» **AIM OF THE EXERCISE**: Sort through the entries below and pull out lines containing the word "question".

*** Opening DATA EXCERPTS ***

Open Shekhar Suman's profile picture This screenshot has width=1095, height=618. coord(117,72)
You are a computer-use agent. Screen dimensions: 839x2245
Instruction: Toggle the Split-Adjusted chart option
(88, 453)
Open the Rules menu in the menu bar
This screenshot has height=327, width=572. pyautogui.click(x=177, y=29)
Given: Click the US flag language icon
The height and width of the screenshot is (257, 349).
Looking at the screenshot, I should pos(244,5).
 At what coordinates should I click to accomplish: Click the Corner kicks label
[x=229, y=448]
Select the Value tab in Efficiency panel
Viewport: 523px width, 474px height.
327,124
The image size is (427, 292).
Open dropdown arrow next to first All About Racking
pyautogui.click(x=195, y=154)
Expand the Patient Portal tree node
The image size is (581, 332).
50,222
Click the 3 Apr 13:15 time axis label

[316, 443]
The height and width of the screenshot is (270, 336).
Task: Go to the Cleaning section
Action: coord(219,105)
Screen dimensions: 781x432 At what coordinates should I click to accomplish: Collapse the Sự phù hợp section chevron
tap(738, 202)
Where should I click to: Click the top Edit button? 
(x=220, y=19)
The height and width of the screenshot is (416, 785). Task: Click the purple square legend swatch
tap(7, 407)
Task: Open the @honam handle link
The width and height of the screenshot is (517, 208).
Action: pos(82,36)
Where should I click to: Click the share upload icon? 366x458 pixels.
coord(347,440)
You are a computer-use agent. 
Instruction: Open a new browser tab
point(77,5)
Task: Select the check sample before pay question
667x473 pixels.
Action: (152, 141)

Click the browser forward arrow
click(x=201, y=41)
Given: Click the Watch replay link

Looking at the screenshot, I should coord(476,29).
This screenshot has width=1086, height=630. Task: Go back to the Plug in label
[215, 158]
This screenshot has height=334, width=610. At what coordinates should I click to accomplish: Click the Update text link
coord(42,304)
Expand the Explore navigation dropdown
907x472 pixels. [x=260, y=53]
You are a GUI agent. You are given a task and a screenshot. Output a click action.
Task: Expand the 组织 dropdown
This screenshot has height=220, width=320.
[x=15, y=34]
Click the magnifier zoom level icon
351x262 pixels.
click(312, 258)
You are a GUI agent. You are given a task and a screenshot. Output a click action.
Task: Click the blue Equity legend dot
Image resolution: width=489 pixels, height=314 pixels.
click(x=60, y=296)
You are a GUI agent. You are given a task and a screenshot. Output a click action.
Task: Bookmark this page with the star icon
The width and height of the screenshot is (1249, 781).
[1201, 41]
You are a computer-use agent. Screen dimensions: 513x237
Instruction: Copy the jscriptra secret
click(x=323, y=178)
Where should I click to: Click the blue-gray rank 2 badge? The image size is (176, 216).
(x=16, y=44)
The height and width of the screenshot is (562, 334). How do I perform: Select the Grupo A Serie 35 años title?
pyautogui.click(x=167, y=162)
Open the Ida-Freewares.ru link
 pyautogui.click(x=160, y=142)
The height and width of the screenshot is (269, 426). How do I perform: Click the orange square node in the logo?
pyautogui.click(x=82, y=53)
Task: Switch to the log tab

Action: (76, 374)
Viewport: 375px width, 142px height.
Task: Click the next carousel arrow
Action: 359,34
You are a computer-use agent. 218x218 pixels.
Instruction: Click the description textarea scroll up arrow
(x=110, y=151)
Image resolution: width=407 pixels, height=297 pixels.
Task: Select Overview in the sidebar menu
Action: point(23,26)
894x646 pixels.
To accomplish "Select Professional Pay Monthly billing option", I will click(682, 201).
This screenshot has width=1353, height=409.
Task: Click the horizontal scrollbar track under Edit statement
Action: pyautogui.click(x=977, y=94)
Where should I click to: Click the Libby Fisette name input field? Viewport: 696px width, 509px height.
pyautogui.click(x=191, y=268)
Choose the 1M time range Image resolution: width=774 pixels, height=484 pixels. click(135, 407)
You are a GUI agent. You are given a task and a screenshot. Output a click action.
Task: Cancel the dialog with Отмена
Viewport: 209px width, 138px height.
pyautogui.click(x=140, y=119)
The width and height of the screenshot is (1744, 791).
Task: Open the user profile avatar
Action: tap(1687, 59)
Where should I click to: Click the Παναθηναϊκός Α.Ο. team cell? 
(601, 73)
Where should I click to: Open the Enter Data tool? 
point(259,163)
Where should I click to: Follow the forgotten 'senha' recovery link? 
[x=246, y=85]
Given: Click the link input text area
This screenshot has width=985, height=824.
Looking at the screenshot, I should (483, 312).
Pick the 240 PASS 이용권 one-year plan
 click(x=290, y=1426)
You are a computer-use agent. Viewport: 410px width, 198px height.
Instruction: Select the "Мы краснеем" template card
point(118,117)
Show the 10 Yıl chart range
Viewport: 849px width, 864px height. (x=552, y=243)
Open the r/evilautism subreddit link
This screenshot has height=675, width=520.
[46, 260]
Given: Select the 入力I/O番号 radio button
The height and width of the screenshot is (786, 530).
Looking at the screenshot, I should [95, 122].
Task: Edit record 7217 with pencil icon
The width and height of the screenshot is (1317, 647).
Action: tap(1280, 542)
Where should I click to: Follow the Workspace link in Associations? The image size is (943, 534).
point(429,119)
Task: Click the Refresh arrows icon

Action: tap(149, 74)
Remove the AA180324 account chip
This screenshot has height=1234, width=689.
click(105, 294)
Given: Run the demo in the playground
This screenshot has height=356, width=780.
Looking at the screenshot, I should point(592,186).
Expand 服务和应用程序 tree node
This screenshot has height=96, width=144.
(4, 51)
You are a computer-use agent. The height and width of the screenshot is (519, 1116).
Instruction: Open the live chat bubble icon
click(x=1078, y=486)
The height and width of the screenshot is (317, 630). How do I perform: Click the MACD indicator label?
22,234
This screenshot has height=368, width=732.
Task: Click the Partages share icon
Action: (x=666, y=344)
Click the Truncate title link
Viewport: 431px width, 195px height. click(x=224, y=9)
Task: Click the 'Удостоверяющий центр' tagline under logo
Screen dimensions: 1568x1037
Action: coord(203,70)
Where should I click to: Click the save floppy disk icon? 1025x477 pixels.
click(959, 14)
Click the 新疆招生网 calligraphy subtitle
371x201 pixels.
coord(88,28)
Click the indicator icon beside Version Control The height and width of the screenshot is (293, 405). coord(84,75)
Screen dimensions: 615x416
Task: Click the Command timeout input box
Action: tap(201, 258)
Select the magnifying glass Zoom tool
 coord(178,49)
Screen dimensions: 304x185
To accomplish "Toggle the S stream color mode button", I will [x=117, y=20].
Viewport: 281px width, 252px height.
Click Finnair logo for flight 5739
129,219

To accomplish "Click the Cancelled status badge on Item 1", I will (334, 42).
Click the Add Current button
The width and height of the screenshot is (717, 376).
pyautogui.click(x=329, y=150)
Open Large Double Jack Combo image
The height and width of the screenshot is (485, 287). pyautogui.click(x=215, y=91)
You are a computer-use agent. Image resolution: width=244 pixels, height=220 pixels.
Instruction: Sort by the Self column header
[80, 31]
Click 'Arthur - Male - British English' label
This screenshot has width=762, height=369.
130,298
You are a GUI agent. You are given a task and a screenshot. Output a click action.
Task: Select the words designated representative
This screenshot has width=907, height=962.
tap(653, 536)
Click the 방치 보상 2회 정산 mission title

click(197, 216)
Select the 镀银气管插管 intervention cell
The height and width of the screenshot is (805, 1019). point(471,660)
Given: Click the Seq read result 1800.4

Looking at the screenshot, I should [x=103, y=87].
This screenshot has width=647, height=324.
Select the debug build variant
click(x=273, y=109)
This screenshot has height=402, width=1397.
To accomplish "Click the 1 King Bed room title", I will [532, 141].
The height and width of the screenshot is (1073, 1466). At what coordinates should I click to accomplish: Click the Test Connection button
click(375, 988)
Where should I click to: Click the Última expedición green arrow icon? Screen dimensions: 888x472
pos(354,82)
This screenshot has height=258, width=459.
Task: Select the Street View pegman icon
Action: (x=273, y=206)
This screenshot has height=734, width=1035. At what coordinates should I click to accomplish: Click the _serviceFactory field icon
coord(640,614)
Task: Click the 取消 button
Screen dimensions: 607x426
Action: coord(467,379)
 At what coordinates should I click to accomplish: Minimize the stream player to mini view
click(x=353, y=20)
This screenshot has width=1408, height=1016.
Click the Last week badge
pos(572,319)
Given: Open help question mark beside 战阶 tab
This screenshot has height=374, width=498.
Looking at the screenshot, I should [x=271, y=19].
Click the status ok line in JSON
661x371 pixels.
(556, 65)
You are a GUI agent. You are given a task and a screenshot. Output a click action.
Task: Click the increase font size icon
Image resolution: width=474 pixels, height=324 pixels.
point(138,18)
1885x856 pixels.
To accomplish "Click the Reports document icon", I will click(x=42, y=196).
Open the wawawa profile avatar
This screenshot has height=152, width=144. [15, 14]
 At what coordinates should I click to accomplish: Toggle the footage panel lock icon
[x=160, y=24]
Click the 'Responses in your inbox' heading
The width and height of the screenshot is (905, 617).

*** Closing DATA EXCERPTS ***

» **TASK SOLUTION**:
Task: Select the check sample before pay question
Given: Open help question mark beside 战阶 tab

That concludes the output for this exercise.